(Records from a dataset)
--- START ---

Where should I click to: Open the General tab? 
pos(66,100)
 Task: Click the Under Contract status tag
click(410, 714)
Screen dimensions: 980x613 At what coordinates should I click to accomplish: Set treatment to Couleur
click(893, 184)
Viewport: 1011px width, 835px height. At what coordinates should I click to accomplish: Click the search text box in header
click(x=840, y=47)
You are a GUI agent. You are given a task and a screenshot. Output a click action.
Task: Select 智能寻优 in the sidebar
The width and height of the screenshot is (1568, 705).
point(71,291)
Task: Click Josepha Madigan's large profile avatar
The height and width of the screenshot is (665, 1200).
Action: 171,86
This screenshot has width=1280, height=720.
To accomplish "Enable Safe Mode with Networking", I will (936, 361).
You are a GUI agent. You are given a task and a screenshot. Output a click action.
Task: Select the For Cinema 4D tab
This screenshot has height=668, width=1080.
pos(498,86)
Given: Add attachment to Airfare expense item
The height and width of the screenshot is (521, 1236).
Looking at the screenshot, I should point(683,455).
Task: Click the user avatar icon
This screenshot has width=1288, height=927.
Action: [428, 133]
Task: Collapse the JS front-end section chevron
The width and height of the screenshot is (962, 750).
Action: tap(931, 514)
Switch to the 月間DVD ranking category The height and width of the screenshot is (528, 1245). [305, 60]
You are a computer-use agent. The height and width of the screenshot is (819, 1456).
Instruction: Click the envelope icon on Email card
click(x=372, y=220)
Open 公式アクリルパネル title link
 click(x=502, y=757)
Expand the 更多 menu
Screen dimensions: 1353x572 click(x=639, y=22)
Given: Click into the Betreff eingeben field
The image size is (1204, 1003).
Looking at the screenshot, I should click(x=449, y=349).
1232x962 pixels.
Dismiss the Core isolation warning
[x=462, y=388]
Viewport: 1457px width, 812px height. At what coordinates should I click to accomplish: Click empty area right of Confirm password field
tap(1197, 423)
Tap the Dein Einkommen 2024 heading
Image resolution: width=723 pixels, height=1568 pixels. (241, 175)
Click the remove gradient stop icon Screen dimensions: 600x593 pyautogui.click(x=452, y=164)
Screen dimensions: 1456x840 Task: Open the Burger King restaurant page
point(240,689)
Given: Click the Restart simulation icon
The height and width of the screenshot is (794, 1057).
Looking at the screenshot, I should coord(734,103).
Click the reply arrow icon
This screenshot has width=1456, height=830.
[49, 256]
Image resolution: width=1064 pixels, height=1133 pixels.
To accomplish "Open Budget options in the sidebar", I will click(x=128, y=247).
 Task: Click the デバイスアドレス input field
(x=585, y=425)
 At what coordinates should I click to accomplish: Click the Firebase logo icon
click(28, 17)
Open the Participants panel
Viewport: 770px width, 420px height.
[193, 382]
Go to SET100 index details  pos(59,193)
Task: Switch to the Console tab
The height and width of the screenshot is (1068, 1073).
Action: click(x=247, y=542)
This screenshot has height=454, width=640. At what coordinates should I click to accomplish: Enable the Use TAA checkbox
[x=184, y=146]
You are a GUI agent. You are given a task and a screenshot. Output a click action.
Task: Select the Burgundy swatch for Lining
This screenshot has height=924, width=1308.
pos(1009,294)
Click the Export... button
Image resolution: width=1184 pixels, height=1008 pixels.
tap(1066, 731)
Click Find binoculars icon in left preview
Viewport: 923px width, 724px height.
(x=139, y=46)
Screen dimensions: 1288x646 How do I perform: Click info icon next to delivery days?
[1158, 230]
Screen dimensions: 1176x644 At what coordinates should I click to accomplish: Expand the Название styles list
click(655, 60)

--- END ---

AIM OF THE EXERCISE
Copy the listing from the line with "Task: Click the user avatar icon" up to and including the line with "point(240,689)", swapping "envelope icon" for "mail icon" and leaving everything else untouched.

SOLUTION TO THIS EXERCISE
Task: Click the user avatar icon
This screenshot has width=1288, height=927.
Action: [428, 133]
Task: Collapse the JS front-end section chevron
The width and height of the screenshot is (962, 750).
Action: tap(931, 514)
Switch to the 月間DVD ranking category The height and width of the screenshot is (528, 1245). [305, 60]
You are a computer-use agent. The height and width of the screenshot is (819, 1456).
Instruction: Click the mail icon on Email card
click(x=372, y=220)
Open 公式アクリルパネル title link
 click(x=502, y=757)
Expand the 更多 menu
Screen dimensions: 1353x572 click(x=639, y=22)
Given: Click into the Betreff eingeben field
The image size is (1204, 1003).
Looking at the screenshot, I should click(x=449, y=349).
1232x962 pixels.
Dismiss the Core isolation warning
[x=462, y=388]
Viewport: 1457px width, 812px height. At what coordinates should I click to accomplish: Click empty area right of Confirm password field
tap(1197, 423)
Tap the Dein Einkommen 2024 heading
Image resolution: width=723 pixels, height=1568 pixels. (241, 175)
Click the remove gradient stop icon Screen dimensions: 600x593 pyautogui.click(x=452, y=164)
Screen dimensions: 1456x840 Task: Open the Burger King restaurant page
point(240,689)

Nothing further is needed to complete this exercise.